Something to note: we've relocated to another country, and they've been kennelled for a month, and they've now been with us again for one week after the whole kenneling/flight/travel to our new home in the new country. For the first 3 days after we fetched them, they exibited no aggression, but this behaviour started all of a sudden. Might it be something that happened at the kennel - the male might have eaten the female's food when they were fed unsupervised? Might it be stress related, due to the seperation/travelling/new environment?

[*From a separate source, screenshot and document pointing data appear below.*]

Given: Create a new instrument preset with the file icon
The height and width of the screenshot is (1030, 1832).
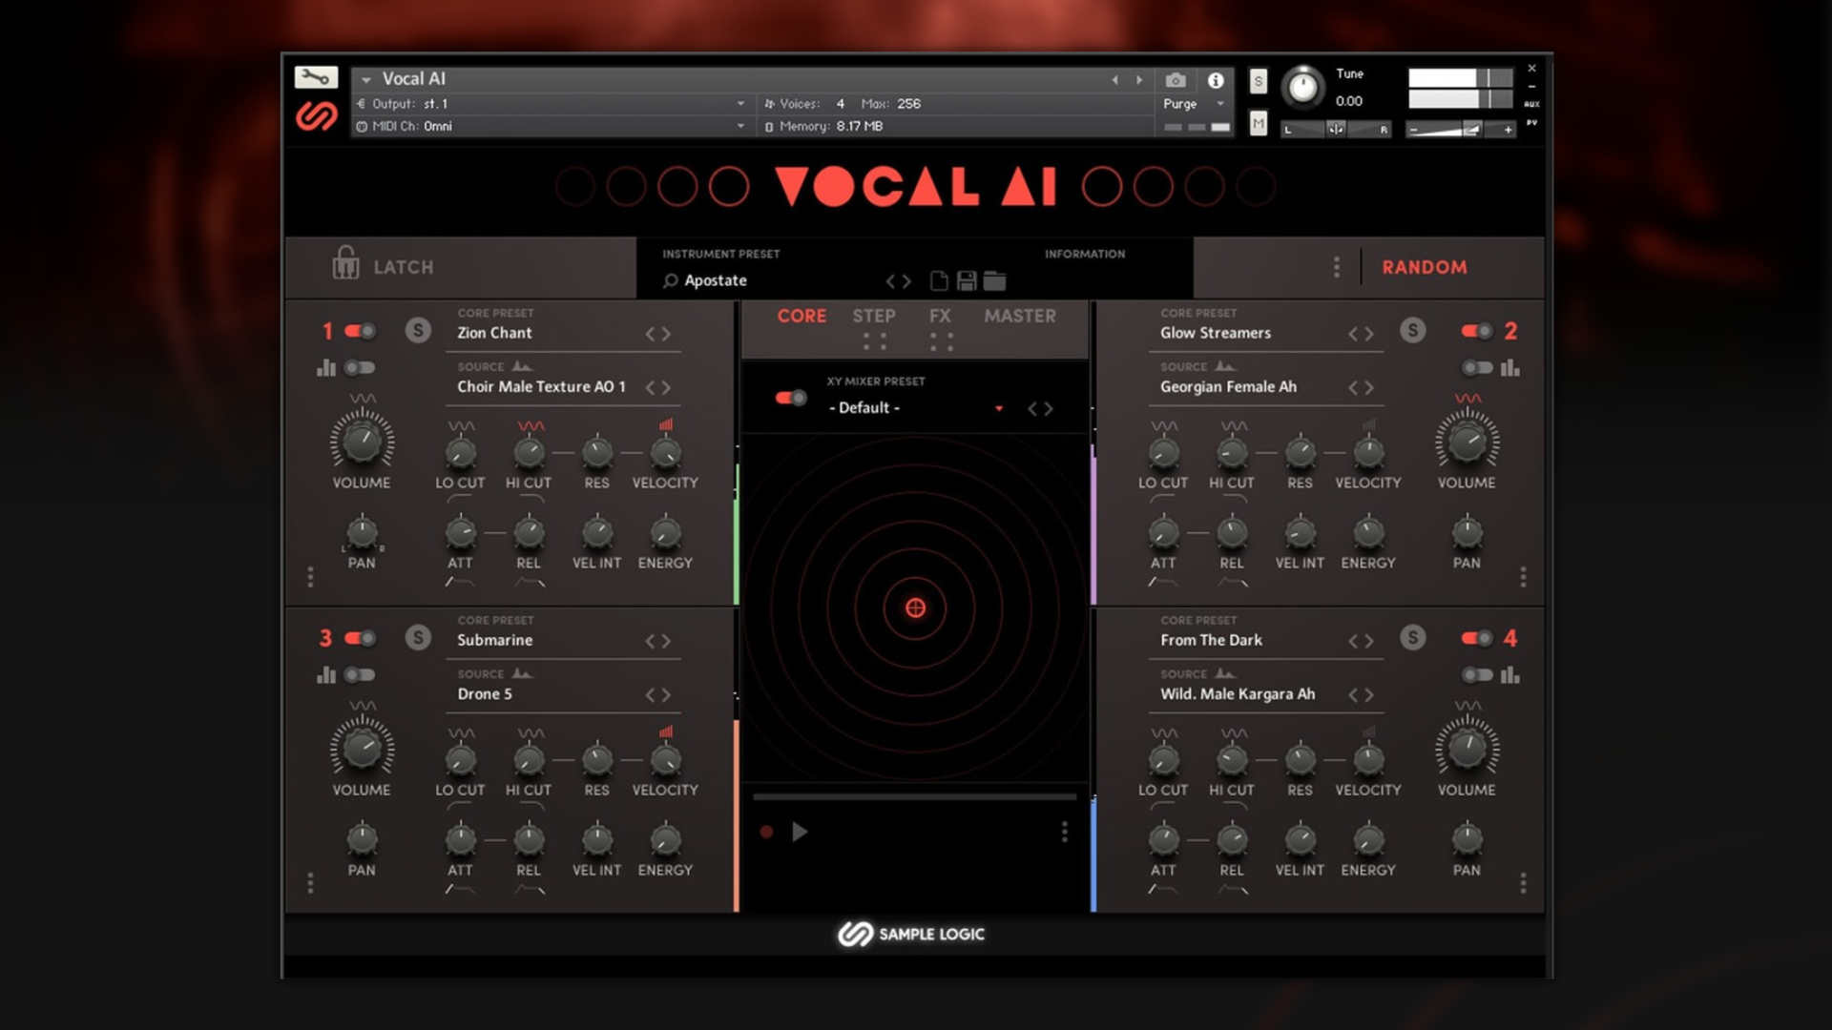Looking at the screenshot, I should coord(938,280).
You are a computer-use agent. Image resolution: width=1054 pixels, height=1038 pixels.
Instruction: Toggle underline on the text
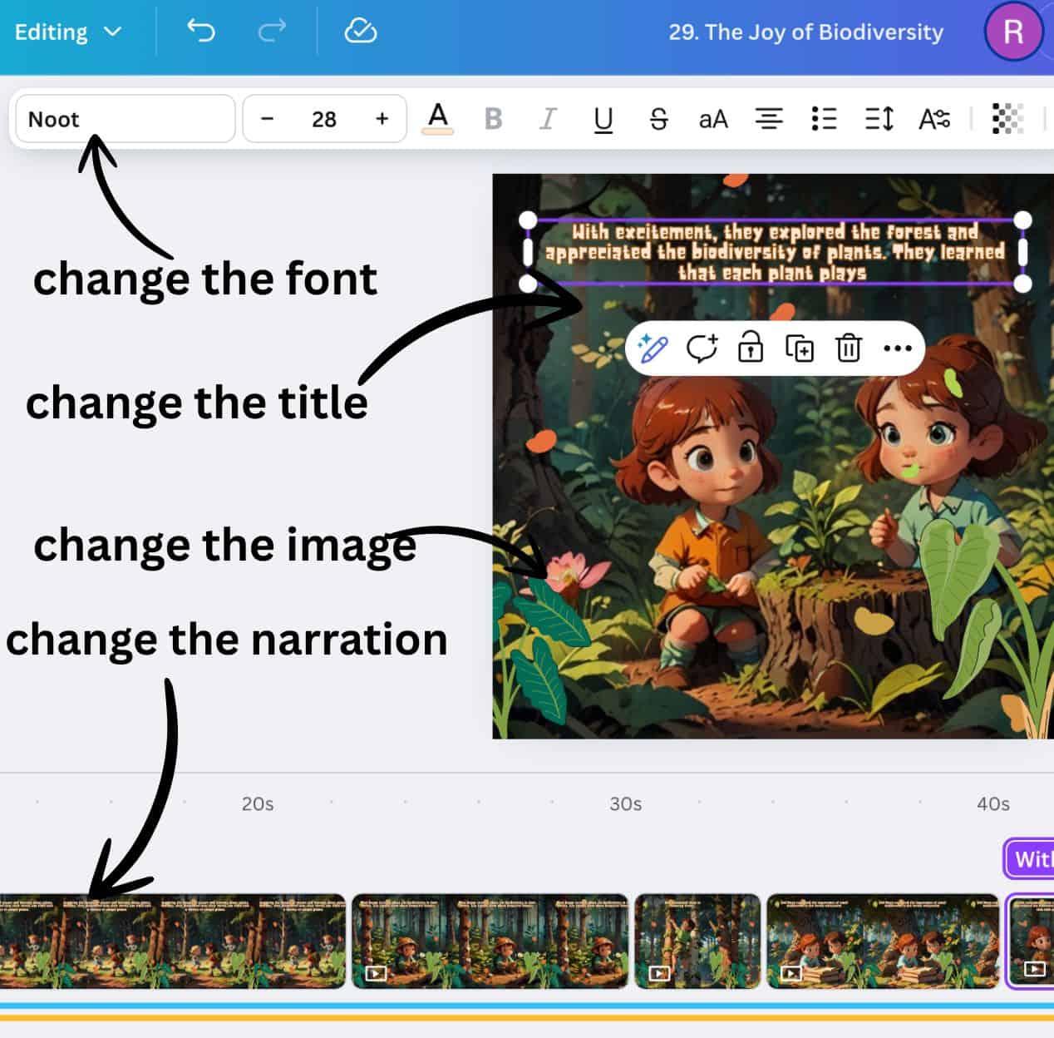point(603,119)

Please help us, this is a terrible terrible thing to get up to every morning, and to get home to every night. This is becoming a BIG issue, because the dogs are learning fast that a fight is what's coming when food is being served, so they're both becoming agitated and expectant of a fight when we start the feeding process, and it's worsening... What could cause this, how can we handle and improve this?

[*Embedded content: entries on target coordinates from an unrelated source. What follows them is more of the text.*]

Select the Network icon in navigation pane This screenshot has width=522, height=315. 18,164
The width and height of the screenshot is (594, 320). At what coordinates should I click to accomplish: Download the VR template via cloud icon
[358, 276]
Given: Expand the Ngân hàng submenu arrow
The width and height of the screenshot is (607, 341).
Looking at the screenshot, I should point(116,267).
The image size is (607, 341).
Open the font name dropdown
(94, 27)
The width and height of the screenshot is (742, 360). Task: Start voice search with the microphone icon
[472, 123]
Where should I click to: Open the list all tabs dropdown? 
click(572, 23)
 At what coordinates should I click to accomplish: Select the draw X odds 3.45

Thanks for any advice.[/b]

It is likely something happened while kennelled but you will never know and it does no good speculation at the cause.

step I the dogs must be seperated and confinded from each other before the feeding process. You need to prevent the agression and in the first place, Rehersal as have be occuring only get worse over time you can accomplish this by puttinjg them in seperate rooms or crates. If using crates at this time I would adivise to start the crates be placed so niether dog can see the other as well. This way the female does not rehearse per prefight ritual infront of the male.

2. The details of working throught the problem are to extensive to go into detail in such a forum on good resourse on the subject Is
MINE! A GUIDE TO RESOURCE GUARDING IN DOGS

a fair review of the book

3. There is nothing better than a hands on in person assesment of the situation by an outside behaviorist well versed in dealing with resource guarding issues/ See you are new to the country your vet may be able to refer someone to consult with.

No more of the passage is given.